Top of SUPPLIED DATA

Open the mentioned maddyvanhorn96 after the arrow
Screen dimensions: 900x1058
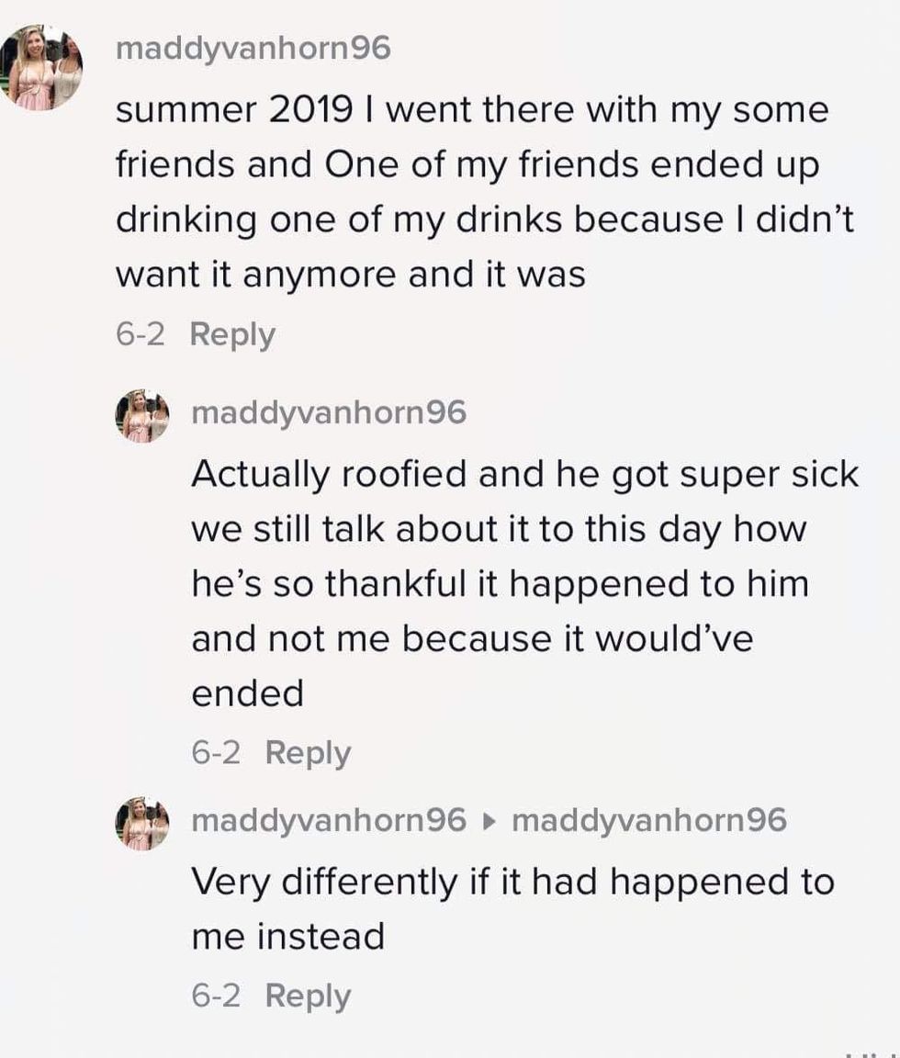pos(648,820)
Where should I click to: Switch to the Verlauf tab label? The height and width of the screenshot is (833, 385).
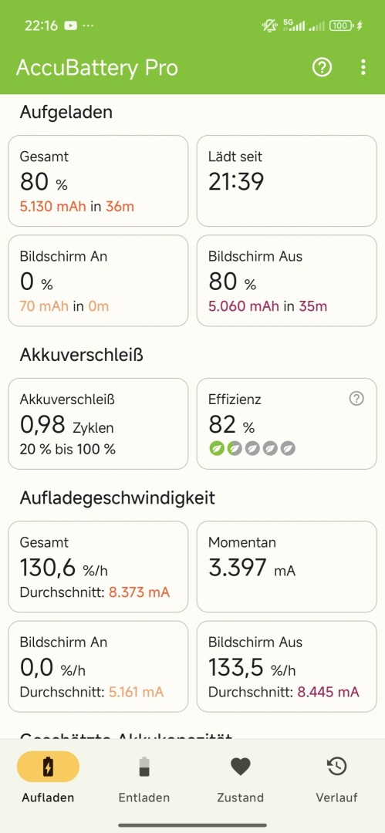(x=336, y=798)
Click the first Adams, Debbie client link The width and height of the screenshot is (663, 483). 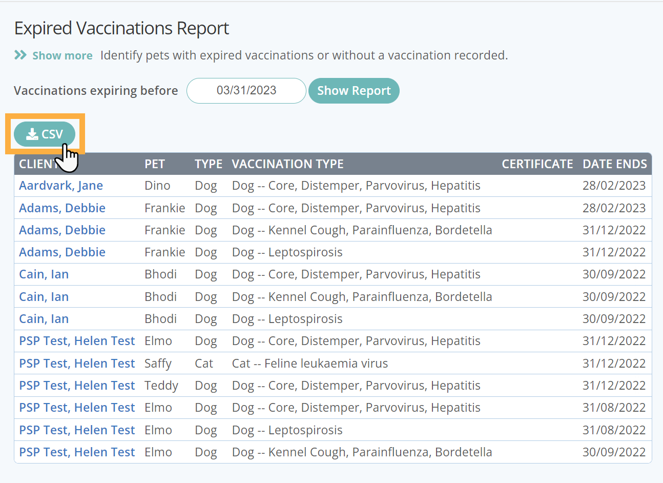[62, 208]
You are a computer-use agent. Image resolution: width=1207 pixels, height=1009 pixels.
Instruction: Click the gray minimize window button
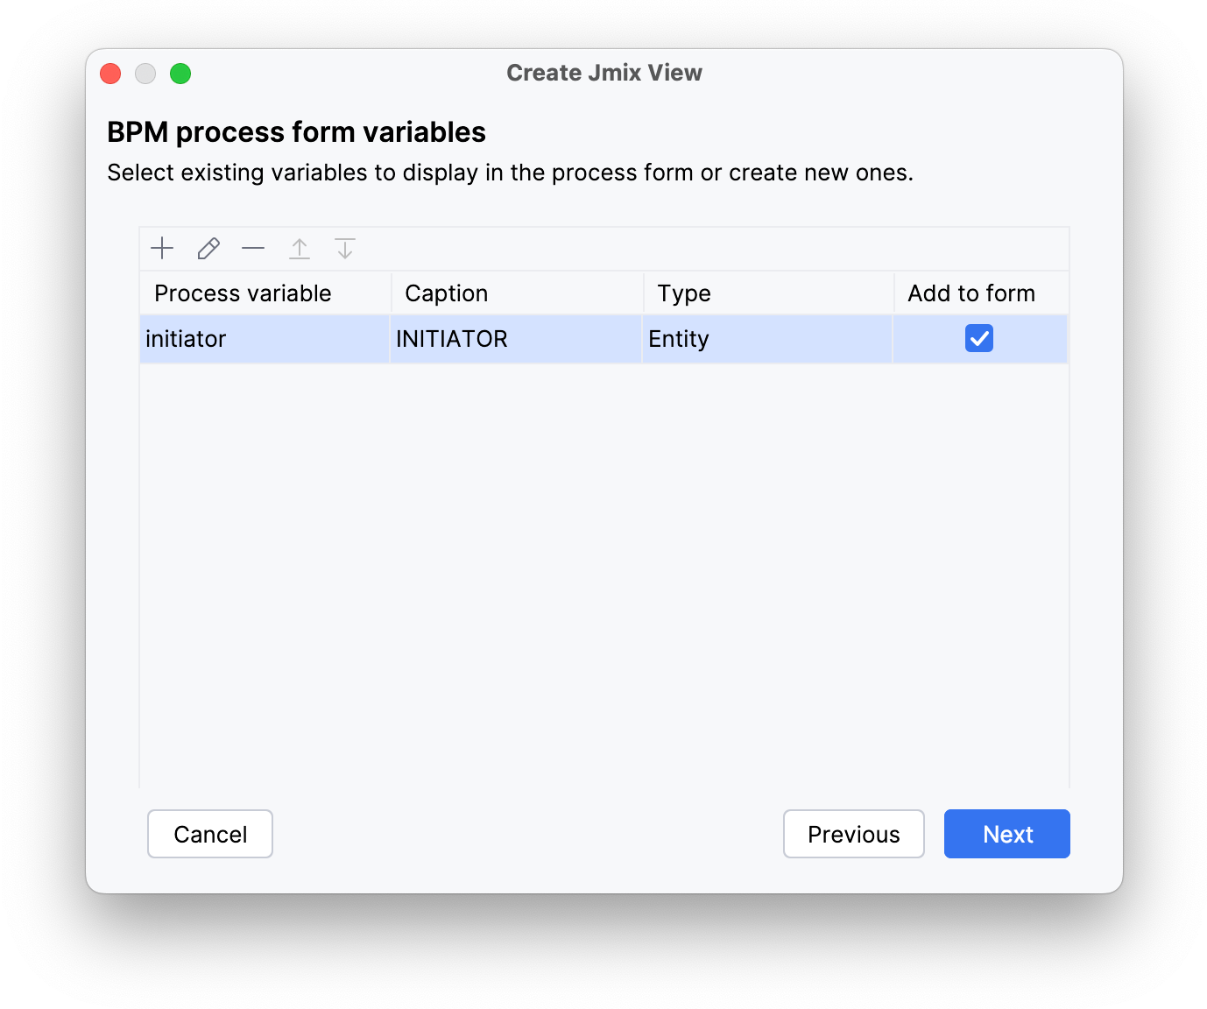pos(145,74)
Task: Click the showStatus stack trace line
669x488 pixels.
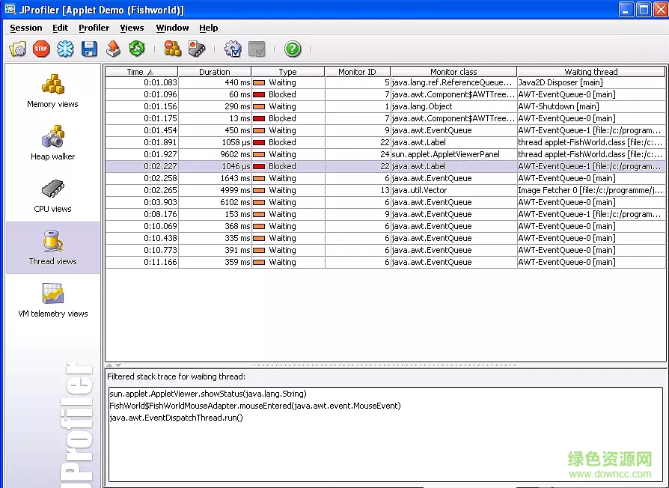Action: coord(208,394)
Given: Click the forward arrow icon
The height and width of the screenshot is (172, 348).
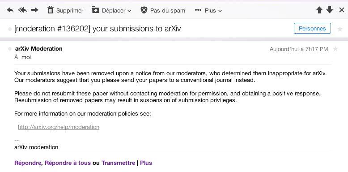Looking at the screenshot, I should [34, 10].
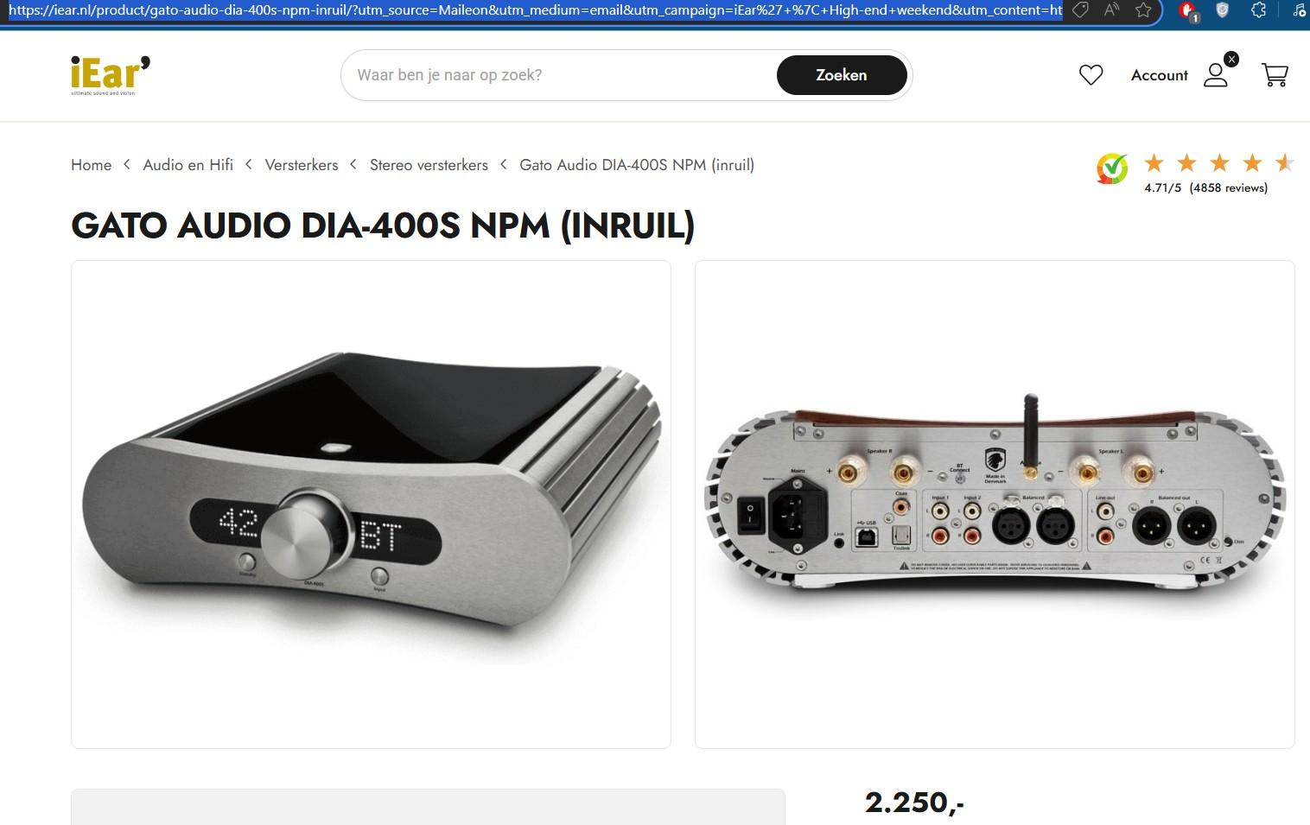The image size is (1310, 825).
Task: Click the account person icon
Action: 1216,75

Bottom of SUPPLIED DATA

*EXERCISE BRIEF:* Go through the entries above and count the lines containing "arrow". Give the number only.

*RESULT FOR THIS TASK:* 2